Cell decision making can be viewed as an information-exchange between cells and their microenvironment. We consider information as an organization principle for the spatiotemporal development of multicellular systems. Based on our MDFT approach (see below), we define a “free energy” functional that dictates the evolution of the system states in physical and phenotypic space, where the phenotypic part of the “free energy” involves the maximization of information theoretic quantities. Such an approach defines an integrative framework for studying the role of cell fate determination and phenotypic plasticity in development of multicellular systems. In particular, it allows for the quantification and analysis of information encoding, storage and transmission in a multicellular system [B5]. This theory allows us to identify the principles that dictate the cell decision-making [A33].
Biological lattice-gas ellular automata
Cellular automata (CA) can be viewed as simple models of self-organizing complex systems in which collective behavior can emerge out of an ensemble of many interacting "simple" components. They were introduced by J. von Neumann and S. Ulam in the 1950s in an attempt to model biological self-reproduction. I have mainly worked with lattice-gas cellular automat (LGCA), which is specific class of CA [A5, A8, A11]. In contrast to traditional CA, LGCA provide a straightforward and intuitive implementation of particle transport and interactions. Additionally, the structure of LGCA facilitates the mathematical analysis of their macroscopic behavior [B2, B4]. Recently, we have developed methodologies that allow for the derivation of physically- and data driven rules [A30, A34].
Multicellular Density Functional Theory (MDFT)
We are interested in a new mesoscopic framework based on an extended Dynamic Density Functional Theory (DDFT), for the first time, to the dynamics of living tissues by accounting for cell density correlations, different cell types, phenotypes and cell birth/death processes, in order to provide a biophysically consistent description of processes across the scales [A16]. The basis of this framework is the appropriate definition of a “free energy” functional. Recently, based on the DDFT model, we have developed a phase-field crystal (PFC) method for multicellular systems [A24].

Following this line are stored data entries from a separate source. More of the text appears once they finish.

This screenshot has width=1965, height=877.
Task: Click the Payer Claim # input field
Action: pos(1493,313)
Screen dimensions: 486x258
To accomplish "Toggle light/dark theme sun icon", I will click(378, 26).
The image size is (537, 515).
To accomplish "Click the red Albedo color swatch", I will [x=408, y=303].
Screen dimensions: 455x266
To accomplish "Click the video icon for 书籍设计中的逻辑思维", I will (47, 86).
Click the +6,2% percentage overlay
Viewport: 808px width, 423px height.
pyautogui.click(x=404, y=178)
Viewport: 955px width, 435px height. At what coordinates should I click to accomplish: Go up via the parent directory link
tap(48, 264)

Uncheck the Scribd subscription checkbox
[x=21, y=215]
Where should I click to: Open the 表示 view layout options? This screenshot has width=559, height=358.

Mechanical Multicellular Model (M3)
Mechanical interactions of cells play a crucial role in the cell decision-making during development of multicellular systems. Cell adhesion to other cells and to extracellular matrix (ECM) regulates many physiological and pathological events, such as migration, proliferation, differentiation and apoptosis. Moreover, mechanosensing can be pivotal to phenotypic plasticity of cells. Mechanical Multicellular Model (M3) describes intra- and inter-cellular forces, as well mechanical interaction with ECM in developing multicellular systems. We envisage the M3 allow us to understand the role of mechanics in phenotypic plasticity.

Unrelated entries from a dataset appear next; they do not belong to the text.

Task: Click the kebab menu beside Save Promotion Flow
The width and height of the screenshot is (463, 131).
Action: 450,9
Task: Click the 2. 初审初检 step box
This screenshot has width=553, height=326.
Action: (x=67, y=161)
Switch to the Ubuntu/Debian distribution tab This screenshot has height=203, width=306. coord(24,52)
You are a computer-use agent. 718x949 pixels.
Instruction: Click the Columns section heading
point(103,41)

We regard the human body as a network of organs connected via the vascular and lymphatic systems. Cellular entities, such as immune cells, travel through this network and impact the functionality of each organ. Typical problems related to the organ network are metastasis or immune cell trafficking. To integrate the heterogeneous available data and predict the dynamics of the network of organs, we use a combination of machine learning methods and network theory.

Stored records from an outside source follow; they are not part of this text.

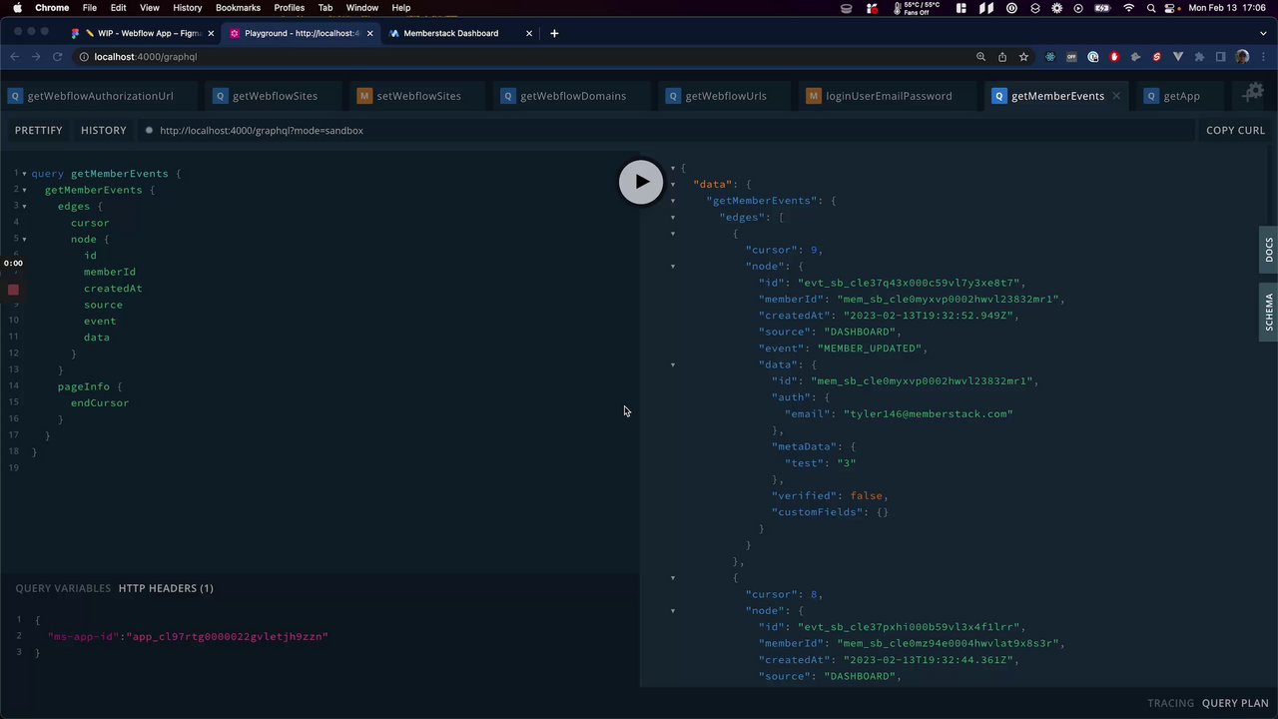Collapse the "data" object in the response
The height and width of the screenshot is (719, 1278).
click(x=673, y=185)
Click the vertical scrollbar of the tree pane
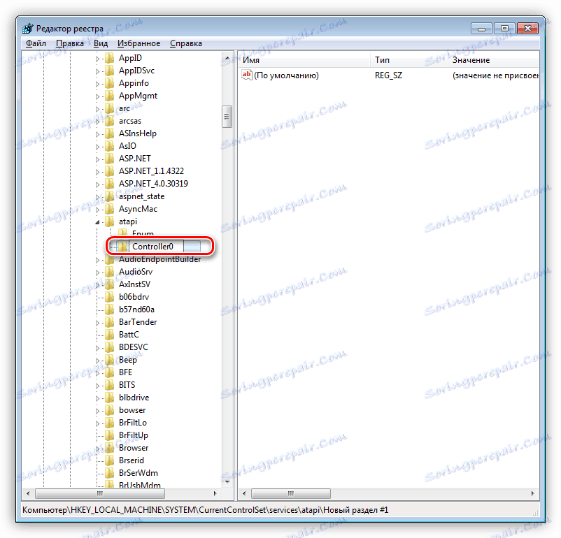Viewport: 561px width, 538px height. (227, 117)
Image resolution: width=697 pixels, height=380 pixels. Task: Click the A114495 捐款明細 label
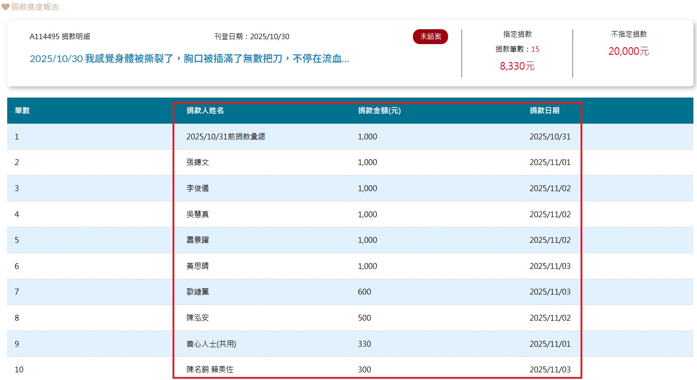pyautogui.click(x=60, y=37)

Cell mitosis simulation with M3
Simulation of cell migation in ECM with M3
LGCA simulation of tumor spheroids
Pathway coupling effect on cell fate decision reliability
Many mathematical models rely on phenomenological relationships between model parameters and variables. While these relationships may be fitted to experimental data, they do not incorporate functions of directly measurable quantities at the cell scale. Multiscale models equip directly measurable quantities at the cell scale inform the model parameters at the continuum scale through upscaling techniques making multiscale models, in principle, predictive because the data used for calibration is distinct from that used for validation. Bridging these scales is a significant challenge.